Pf12 and Pf41 specific nanobodies. (A) Sequence alignment of 16 nanobodies with framework regions (FR) and complementary determining regions (CDR) indicated according to the international ImMunoGeneTics information system (IMGT). Residues that represent less than 60% similarity to the consensus sequence are shown in black. (B) Coomassie-stained SDS-PAGE gels of purified nanobodies under reducing conditions. Molecular weight marker (M) in kDa is shown on the left. (C) Domain mapping of Pf12- and Pf41-specific nanobodies using BLI. Pf12 D1 and Pf12 D2 were examined for binding to anti-Pf12 nanobodies (left). Pf41 D2 and Pf41 ΔID, were tested for binding to anti-Pf41 nanobodies (right). Summary of nanobodies that recognise the respective protein domains are shown on the right of each schematic. (D) Iso-affinity plot showing the association rate constants (ka) vs dissociation rate constants (kd) of Pf12 or Pf41 binding to their respective nanobodies. Diagonal lines indicate equilibrium dissociation rate constants (K_D). The area of the plot highlighted in grey indicates the detection limit of the instrument.

Figure 4.

Pf12 specific nanobodies can inhibit Pf12-Pf41 complex formation. (A) Anti-Pf12 nanobodies inhibit Pf12-Pf41 complex formation in a FRET-based assay.

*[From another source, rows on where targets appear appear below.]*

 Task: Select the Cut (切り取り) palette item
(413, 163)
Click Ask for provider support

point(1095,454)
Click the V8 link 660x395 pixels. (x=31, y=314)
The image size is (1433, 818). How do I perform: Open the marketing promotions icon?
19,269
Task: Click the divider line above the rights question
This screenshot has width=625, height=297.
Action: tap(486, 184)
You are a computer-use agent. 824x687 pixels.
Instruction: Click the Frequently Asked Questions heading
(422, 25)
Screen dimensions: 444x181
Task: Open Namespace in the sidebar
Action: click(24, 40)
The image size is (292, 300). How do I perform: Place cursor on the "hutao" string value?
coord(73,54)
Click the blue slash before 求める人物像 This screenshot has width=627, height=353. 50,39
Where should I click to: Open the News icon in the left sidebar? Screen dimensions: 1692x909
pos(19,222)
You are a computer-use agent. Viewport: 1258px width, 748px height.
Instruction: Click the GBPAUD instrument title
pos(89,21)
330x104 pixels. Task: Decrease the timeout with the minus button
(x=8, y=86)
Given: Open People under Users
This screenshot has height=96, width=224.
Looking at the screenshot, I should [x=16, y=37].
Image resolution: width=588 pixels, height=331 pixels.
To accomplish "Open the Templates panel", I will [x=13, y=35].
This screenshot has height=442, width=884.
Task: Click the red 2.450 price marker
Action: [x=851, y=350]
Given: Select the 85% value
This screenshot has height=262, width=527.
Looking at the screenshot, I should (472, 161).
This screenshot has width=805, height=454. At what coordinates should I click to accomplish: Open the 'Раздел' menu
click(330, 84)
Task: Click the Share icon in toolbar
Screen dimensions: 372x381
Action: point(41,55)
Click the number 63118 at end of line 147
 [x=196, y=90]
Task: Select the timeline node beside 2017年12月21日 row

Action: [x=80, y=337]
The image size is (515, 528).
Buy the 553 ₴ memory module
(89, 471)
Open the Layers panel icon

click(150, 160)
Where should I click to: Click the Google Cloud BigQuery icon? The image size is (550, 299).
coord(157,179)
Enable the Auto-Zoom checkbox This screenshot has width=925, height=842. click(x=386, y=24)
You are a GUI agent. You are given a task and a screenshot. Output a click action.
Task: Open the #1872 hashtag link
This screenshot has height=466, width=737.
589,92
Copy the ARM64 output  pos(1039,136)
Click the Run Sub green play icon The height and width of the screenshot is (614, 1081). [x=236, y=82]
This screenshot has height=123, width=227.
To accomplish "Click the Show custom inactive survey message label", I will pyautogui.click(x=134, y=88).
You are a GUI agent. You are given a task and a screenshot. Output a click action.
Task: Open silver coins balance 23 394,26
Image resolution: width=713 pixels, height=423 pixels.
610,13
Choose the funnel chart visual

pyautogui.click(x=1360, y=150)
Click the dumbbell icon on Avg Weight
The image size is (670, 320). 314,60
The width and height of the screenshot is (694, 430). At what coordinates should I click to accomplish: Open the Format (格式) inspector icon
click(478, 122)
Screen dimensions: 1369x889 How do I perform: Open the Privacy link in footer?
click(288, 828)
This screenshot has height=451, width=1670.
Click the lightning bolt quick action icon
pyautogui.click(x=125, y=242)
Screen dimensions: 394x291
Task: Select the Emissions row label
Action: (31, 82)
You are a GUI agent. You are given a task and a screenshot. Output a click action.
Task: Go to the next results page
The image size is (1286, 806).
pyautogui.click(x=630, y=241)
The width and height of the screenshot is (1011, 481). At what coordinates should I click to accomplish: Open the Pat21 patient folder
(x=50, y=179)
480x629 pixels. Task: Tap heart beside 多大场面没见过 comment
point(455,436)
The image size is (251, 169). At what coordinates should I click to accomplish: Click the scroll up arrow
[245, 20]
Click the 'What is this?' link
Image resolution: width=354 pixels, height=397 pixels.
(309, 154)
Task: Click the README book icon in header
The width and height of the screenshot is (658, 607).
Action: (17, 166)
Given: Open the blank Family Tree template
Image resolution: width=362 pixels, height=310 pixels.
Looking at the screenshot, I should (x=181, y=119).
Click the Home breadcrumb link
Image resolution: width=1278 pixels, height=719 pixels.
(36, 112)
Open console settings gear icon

The FRET signal is relative ‘no nanobody’ control. B9 is a nanobody specific for 6-cys protein Pf12p and does not recognise Pf12 or Pf41 (Dietrich et al. 2021). Nanobodies specific for Pf12 and Pf41 are indicated. Error bars represent standard error of the mean calculated from three independent measurements. Open circles represent the individual replicates. (B) Crystal structure of inhibitory Nb G7 in complex with Pf12 shown in two orthogonal views. All three CDR loops of Nb G7 (backbone, grey; CDR loops, blue) binds to the D2 domain of Pf12 (dark purple). (C) The Nb G7 epitope overlaps with the Pf41 ID binding site on Pf12. Pf12 is shown in surface representation (purple). The footprint of the three CDR loops of G7 are coloured in three different shades of blue and the footprint of Pf41 is indicated with a yellow outline. (D) Steric hindrance of the Pf12 D2 binding site. Secondary-structure matching (SSM) of Pf12 bound to Pf41 and Pf12 bound to Nb G7 based on the Pf12 D2 domains. Pf12 of Pf12-Nb G7 is shown in surface representation. Nb G7 (grey) and the insertion domain ID of Pf41 (yellow, shown in ribbon representation) clash as both proteins occupy a similar space around the Pf12 D2 domain.